◆ **GOAL OF THE EXERCISE**:
Output every line below exactly.

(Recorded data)
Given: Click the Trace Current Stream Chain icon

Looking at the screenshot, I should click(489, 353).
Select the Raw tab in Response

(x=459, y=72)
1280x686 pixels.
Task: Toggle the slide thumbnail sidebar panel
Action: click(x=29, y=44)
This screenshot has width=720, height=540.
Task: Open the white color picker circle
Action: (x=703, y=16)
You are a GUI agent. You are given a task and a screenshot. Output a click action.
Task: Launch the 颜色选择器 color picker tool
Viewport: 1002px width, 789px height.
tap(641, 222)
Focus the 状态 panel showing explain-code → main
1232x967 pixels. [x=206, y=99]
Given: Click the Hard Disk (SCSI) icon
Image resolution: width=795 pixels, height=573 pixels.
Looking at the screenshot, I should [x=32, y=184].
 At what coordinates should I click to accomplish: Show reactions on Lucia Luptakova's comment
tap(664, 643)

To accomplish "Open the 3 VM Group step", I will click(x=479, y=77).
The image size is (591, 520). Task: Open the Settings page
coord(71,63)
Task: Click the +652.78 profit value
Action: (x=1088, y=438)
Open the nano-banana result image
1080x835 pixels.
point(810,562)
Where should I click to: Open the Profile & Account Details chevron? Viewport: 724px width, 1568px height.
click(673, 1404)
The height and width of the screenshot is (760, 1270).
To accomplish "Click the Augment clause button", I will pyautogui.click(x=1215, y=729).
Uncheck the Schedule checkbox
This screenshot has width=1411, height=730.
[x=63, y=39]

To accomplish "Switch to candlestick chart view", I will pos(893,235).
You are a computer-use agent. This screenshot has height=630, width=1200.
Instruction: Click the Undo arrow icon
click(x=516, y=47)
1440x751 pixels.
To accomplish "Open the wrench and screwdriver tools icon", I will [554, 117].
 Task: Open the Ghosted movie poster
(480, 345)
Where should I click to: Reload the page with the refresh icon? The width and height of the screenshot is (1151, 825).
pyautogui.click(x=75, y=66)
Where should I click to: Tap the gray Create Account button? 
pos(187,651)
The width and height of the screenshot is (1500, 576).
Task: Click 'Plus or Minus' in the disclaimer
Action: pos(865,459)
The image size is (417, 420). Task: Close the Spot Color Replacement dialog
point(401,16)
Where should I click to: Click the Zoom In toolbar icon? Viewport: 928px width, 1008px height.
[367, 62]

◆ **SOLUTION BELOW**:
Given: Click the Trace Current Stream Chain icon

Looking at the screenshot, I should click(489, 353).
Select the Raw tab in Response

(x=459, y=72)
1280x686 pixels.
Task: Toggle the slide thumbnail sidebar panel
Action: click(x=29, y=44)
This screenshot has width=720, height=540.
Task: Open the white color picker circle
Action: (x=703, y=16)
You are a GUI agent. You are given a task and a screenshot. Output a click action.
Task: Launch the 颜色选择器 color picker tool
Viewport: 1002px width, 789px height.
tap(641, 222)
Focus the 状态 panel showing explain-code → main
1232x967 pixels. [x=206, y=99]
Given: Click the Hard Disk (SCSI) icon
Image resolution: width=795 pixels, height=573 pixels.
Looking at the screenshot, I should [x=32, y=184].
 At what coordinates should I click to accomplish: Show reactions on Lucia Luptakova's comment
tap(664, 643)

To accomplish "Open the 3 VM Group step", I will click(x=479, y=77).
The image size is (591, 520). Task: Open the Settings page
coord(71,63)
Task: Click the +652.78 profit value
Action: (x=1088, y=438)
Open the nano-banana result image
1080x835 pixels.
point(810,562)
Where should I click to: Open the Profile & Account Details chevron? Viewport: 724px width, 1568px height.
click(673, 1404)
The height and width of the screenshot is (760, 1270).
To accomplish "Click the Augment clause button", I will pyautogui.click(x=1215, y=729).
Uncheck the Schedule checkbox
This screenshot has width=1411, height=730.
[x=63, y=39]

To accomplish "Switch to candlestick chart view", I will pos(893,235).
You are a computer-use agent. This screenshot has height=630, width=1200.
Instruction: Click the Undo arrow icon
click(x=516, y=47)
1440x751 pixels.
To accomplish "Open the wrench and screwdriver tools icon", I will [554, 117].
 Task: Open the Ghosted movie poster
(480, 345)
Where should I click to: Reload the page with the refresh icon? The width and height of the screenshot is (1151, 825).
pyautogui.click(x=75, y=66)
Where should I click to: Tap the gray Create Account button? 
pos(187,651)
The width and height of the screenshot is (1500, 576).
Task: Click 'Plus or Minus' in the disclaimer
Action: pos(865,459)
The image size is (417, 420). Task: Close the Spot Color Replacement dialog
point(401,16)
Where should I click to: Click the Zoom In toolbar icon? Viewport: 928px width, 1008px height.
[367, 62]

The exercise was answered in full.